After a brief jump in December, US industrial production was unchanged in February (thanks to tumble in utilities which offset modest manufacturing gains). Industrial Production peaked in the US in Nov 2014, as the US equity market took off after the end of QE3.
February saw Industrial production unchanged against expectations of a 0.2% MoM rise (and January was revised modestly higher).
But then again, when has real economic data mattered?
Manufacturing was in line at +0.5%, but utilities tumbled for the 2nd month in a row (down 5.7%) and Mining output rose 2.2%.
Most of the major non-energy market groups recorded increases in February. For a second consecutive month, however, a drop in the output of utilities contributed substantially to losses in the overall indexes for consumer goods, business supplies, and materials through their energy components.

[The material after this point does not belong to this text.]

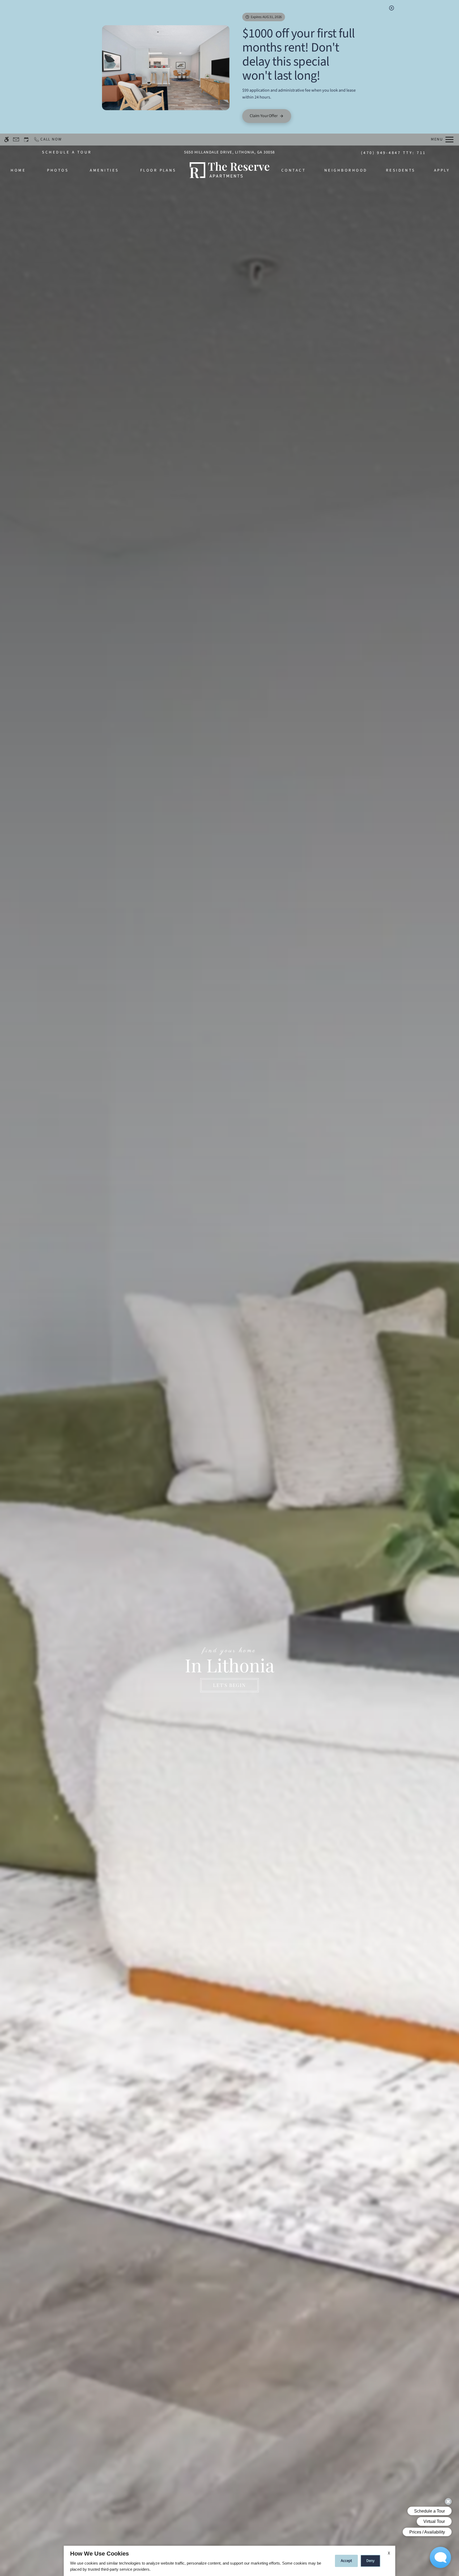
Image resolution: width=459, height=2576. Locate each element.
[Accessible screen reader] (6, 139)
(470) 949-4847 (393, 153)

The production of consumer goods moved down 0.4 percent overall, reflecting a drop in consumer energy products. The index for consumer durables was unchanged, as a loss of 3.6 percent in appliances, furniture, and carpeting was outweighed by increases in other groups. The production of consumer non-energy nondurables rose 0.3 percent because of improvements in foods and tobacco and in clothing. The output of business equipment moved up 0.7 percent, with both information processing equipment and industrial and other equipment recording increases.
The output of construction supplies jumped 1.3 percent; the index has advanced more than 4 percent over the past six months. The indexes for non-energy business supplies and non-energy materials each rose more than 1/2 percent. Within materials, both durable and nondurable materials posted gains.